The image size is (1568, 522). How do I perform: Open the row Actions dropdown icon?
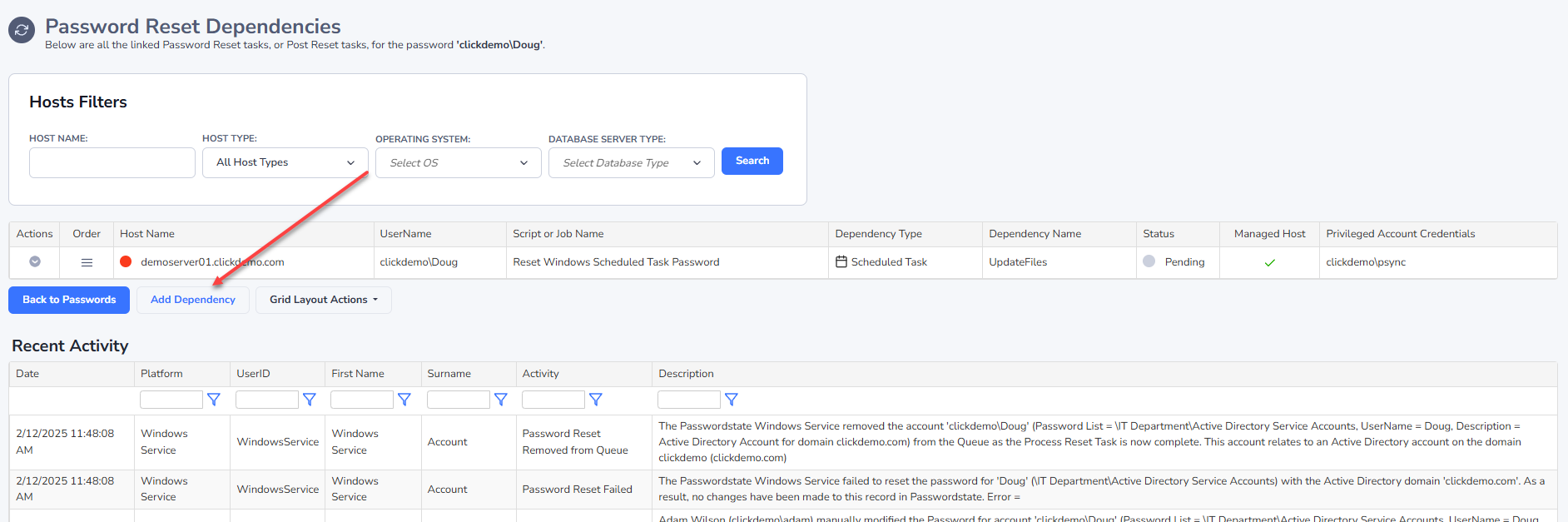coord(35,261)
* * *
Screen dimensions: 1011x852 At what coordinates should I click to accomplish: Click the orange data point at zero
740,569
==
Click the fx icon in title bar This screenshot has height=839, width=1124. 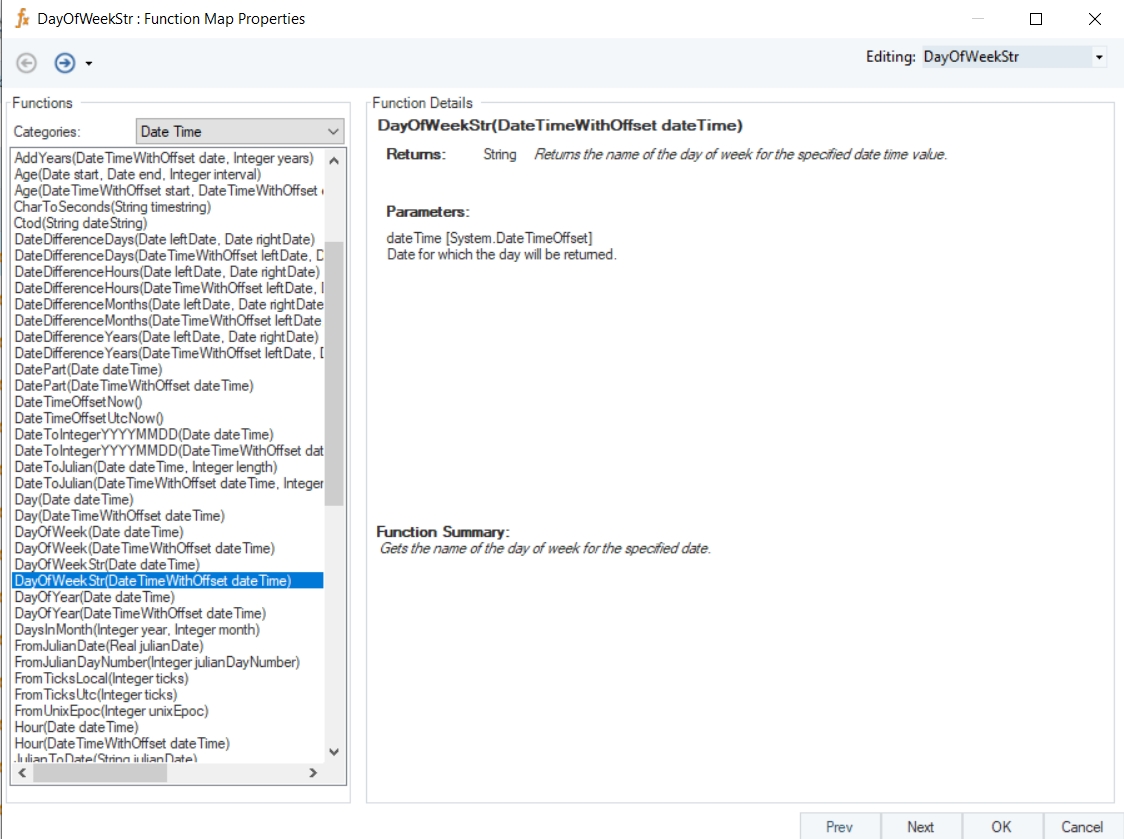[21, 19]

**What the task requires:** Can you rescale the part of the items that opens with the line containing "The image size" and closes with the line containing "coord(35,261)"? Give back only those lines, requests included, with each coordinate in the answers multiplied by 0.3 and rounded to a whole number (halves up), and leave out the pictures.

**Solution to this problem:**
The image size is (1568, 522). How do I perform: Open the row Actions dropdown icon?
coord(11,78)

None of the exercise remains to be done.